Fulgurations 1, 2011, bois fragmenté (recouvrant le sol), plaques d'aluminium composite, images vidéo d'exils passés et actuels, 2 vidéoprojecteurs, ordinateur, dimensions variables.

Vidéo Olivier Moulaï



Fulgurations 2, 2013, bois fragmenté, plaques de plexiglas récupérées, images vidéo d'exils passés et actuels, 3 vidéoprojecteurs, dispositif et dimensions variables.

retirada 1939>1999

"Du sable, du sable, du sable,

Des barbelés sur la plage.

La mer comme une amande verte

Montre sa bouche amère."

Manolo Valente, poète interné aux camps d'Argelès, du Barcarès et de Bram.

 

Création in situ pour le 60ème anniversaire de la Retirada, El Mediator, Perpignan, 1999.

Commande du Mediator -Scène conventionnée pour les arts croisés- dans le cadre de l'évènement "1939>1999 Retirada Paroles d'artistes".


Sans titre, installation photo volumétrique : images photographiques issues d’archives marouflées sur parois murales et mobilier.

Espace accueil-billeterie du Mediator, scène conventionnée pour les arts croisés, Perpignan, 1999.

argentine enfants disparus

« Pendant la dictature argentine (1975-1983), la pratique des bébés volés fut érigée en système : la junte enlevait et séquestrait des femmes enceintes puis, après l’accouchement, les tuait et s’appropriait leurs enfants, considérés comme « butin de guerre ». Les nouveaux nés étaient ensuite confiés à des familles idéologiquement proches du régime.

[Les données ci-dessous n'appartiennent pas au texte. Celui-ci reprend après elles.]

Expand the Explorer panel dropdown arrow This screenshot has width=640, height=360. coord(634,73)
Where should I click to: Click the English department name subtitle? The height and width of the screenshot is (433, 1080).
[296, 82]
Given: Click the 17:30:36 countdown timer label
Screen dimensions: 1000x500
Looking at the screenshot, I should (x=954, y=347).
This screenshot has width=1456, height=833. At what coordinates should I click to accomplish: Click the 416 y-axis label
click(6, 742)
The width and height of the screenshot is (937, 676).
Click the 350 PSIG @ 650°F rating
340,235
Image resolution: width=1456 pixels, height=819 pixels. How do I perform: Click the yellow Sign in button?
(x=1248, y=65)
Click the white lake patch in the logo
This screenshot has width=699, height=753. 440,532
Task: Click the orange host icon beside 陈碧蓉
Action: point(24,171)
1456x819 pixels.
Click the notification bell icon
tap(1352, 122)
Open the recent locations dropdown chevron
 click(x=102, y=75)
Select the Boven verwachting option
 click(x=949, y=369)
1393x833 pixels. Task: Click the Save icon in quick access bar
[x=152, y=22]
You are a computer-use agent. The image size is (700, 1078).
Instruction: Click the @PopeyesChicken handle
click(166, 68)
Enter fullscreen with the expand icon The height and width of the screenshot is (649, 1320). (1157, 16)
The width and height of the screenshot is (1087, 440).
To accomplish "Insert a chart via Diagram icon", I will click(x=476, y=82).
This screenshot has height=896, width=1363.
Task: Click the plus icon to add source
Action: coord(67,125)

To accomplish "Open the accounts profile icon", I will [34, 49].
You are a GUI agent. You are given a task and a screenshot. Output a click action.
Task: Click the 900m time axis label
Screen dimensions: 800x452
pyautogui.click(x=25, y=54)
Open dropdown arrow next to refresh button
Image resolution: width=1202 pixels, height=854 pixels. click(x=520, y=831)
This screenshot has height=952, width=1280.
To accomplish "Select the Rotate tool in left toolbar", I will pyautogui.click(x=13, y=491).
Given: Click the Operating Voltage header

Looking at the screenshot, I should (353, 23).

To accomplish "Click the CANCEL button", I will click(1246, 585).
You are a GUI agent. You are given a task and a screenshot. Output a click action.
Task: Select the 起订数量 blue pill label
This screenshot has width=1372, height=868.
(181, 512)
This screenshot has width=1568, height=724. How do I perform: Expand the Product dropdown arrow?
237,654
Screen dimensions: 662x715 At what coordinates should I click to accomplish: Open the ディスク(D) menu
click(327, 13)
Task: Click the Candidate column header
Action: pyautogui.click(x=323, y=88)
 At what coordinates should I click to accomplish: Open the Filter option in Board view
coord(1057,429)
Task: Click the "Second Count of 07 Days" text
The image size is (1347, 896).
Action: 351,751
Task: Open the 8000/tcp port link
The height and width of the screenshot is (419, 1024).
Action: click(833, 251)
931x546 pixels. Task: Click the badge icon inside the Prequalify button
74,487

Longtemps les parentes des disparues, réunies dans l’association des Grands-mères de la place de Mai, ont lutté seules, dans l’ombre, pour réunir des preuves et tenter de retrouver leurs petits-enfants. Il a fallu attendre 2012 pour que s’ouvre enfin un procès historique pour « vol de bébés, plan systématique d’Etat et crimes contre l’humanité », mettant en cause 2 anciens présidents. »  

Hélène Marzolf  - Argentine, les bébés volés de la dictature - Télérama 13/03/2013

 

 

 

Création visuelle dans l'espace urbain, Perpignan, octobre 1988.

Manifestation de soutien pour les « Mères de la place de Mai »

 

L'intervention consistait à exposer dans la ville des agrandissements en photocopie de portraits photographiques d’enfants disparus (volés par la dictature) pour les rappeler à la mémoire collective. 

Au cours du processus de copies successives, l’érosion des images produisait la disparition des visages. Paradoxalement plus leur taille augmentait, plus les visages paraissaient diminués, effacés, distants...


Argentine enfants disparus - étude 1, 1988, photocopies en chaîne découpées et collées sur papier, 30x40cm.

Portrait de Monica, 1988, photocopie laser grande largeur sur papier, 70x100cm.


Dans un autre travail Philippe Domergue réduit les portraits d’enfants à un format <1cm, soit approximativement le format des points de trame d’une image de Mère fortement agrandie (3 x4m).

Lors de la manifestation, il découpe et colle ces portraits réduits, à la place des points de trame, directement sur l'affiche. Les visages ne deviennent perceptibles qu'en s'approchant suffisamment du portrait de la Mère.

De près, dans la structure de l'image, des visages d’enfants. De loin, l'image de la Mère seule, criant ses enfants disparus. La disparition optique comme métaphore de la disparition physique.


Argentine enfants disparus - étude 2, 1988, photoréduction, collage sur papier, 20x30cm.


Argentine enfants disparus - étude 3, 1988, photoréductions, collage sur papier, 20x30cm.


Argentine enfants disparus - étude 4, 1988, photoréductions, collage sur papier, 40x60cm, 1988

Madre y ninos, 1988, photocopie laser grande largeur sur papier, collage de microportraits, 300x400cm.


Document photo de l'intervention publique, découpe et collage des portraits d’enfants sur celui de la Mère (sur panneau publicitaire Giraudy). 

Manifestation en soutien aux Mères de la place de Mai, Perpignan, 1988.